● Text passage:
·····

In the final hours of their captivity on Bunce Island the Africans were marched out of the holding yards, through the main gates and down a stone pathway towards the jetty. Without knowing it they were already heading westwards in the direction of the Americas, where those who survived the Middle Passage were to spend the rest of their lives. On their way to the water’s edge, on a bend in the pathway, it appears that a blacksmith was stationed. There shackles were fixed to the legs of the ‘slaves’ – as they now unquestionably were. At the jetty they were loaded into small boats and ferried out to the ocean-going slave ships assembled in the deeper waters of the river channel. The whole operation was carried out under the gaze of a huge cannon. It is still there, blackened and encrusted to the stonework of the jetty. It was on those stone blocks that between thirty and fifty thousand Africans took their last step on the continent of their birth.

·····

● Recorded information:
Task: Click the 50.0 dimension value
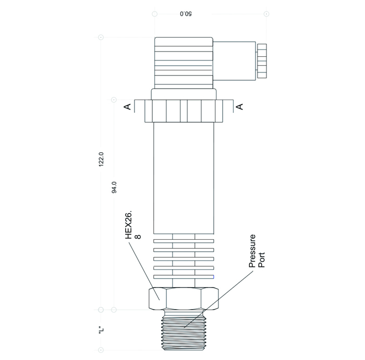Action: (x=186, y=14)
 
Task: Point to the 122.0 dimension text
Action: (x=101, y=159)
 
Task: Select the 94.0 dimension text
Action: (x=114, y=187)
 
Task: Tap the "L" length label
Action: (x=101, y=330)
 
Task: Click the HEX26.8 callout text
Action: (x=133, y=225)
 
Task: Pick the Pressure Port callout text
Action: (x=257, y=251)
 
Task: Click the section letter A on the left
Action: (x=127, y=106)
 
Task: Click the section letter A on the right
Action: (x=239, y=106)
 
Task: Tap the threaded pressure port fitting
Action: (x=184, y=330)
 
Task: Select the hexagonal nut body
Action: (x=184, y=299)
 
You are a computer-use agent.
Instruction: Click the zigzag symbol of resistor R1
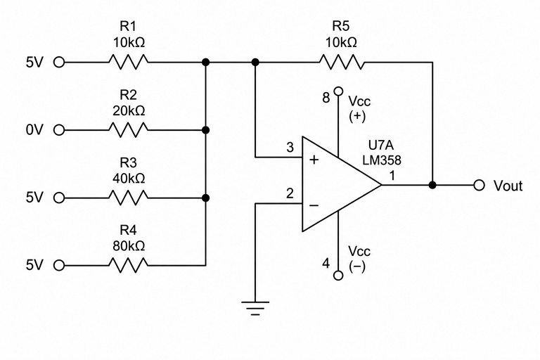tap(129, 63)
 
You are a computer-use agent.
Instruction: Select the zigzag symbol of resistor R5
tap(341, 63)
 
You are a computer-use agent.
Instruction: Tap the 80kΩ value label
tap(129, 246)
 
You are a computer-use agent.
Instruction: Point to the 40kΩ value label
tap(129, 178)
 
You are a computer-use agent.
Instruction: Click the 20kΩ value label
tap(129, 110)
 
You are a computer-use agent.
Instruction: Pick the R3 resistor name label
tap(128, 162)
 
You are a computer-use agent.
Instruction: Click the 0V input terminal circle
tap(59, 130)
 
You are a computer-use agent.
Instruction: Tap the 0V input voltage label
tap(34, 130)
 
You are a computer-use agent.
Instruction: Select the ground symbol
tap(255, 309)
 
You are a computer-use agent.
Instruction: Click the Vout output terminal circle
tap(479, 185)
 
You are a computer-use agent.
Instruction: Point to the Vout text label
tap(508, 186)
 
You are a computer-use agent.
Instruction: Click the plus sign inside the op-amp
tap(314, 160)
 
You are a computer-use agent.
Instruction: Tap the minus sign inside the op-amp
tap(314, 206)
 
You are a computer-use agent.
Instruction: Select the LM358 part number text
tap(382, 160)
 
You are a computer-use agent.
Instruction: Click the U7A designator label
tap(381, 146)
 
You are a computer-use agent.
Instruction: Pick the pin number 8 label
tap(326, 98)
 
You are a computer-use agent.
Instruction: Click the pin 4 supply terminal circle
tap(338, 275)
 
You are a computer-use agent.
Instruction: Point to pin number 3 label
tap(290, 148)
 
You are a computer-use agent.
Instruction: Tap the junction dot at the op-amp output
tap(432, 185)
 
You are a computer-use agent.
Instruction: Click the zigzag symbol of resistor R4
tap(129, 265)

·····

● Exercise requirements:
(a) In the Bunce Island passage, how many Africans took their last step in Africa on the jetty's stone blocks?
(b) Using the Bunce Island passage, explain why the jetty's stone blocks were the last place in Africa where the captives stood.
(c) Carry on the Bunce Island passage from where it stops.
The listing plays no part here.

● Written responses:
(a) Between thirty and fifty thousand.

(b) At the jetty the captives were loaded into small boats and ferried out to the ocean-going slave ships waiting in the deeper water of the river channel. Those ships carried them westward toward the Americas, where the survivors of the Middle Passage spent the rest of their lives.

(c)
In 1808, when the slave trade was abandoned, Bunce Island’s location, which had been so important and so advantageous for so many years, became a liability. The centre of British activity in Sierra Leone shifted to Freetown at the mouth of the river and although the British colonial authorities were reluctant to abandon the collection of expensive and extensive buildings, no long-term use for them could be found. The fortress was briefly converted into a barracks and training ground for locally recruited African regiments, and after that became a sawmill, where valuable African teak wood was cut and planed for use in ship-building. But in the early 1840s, with the main fortifications and the walls of the agents’ house already crumbling into disrepair, the whole island was abandoned. The vegetation that had been for so long tamed now rioted across the holding yards; great trees pushed their roots into the foundations and vines and creepers spread their tendrils across the old walls.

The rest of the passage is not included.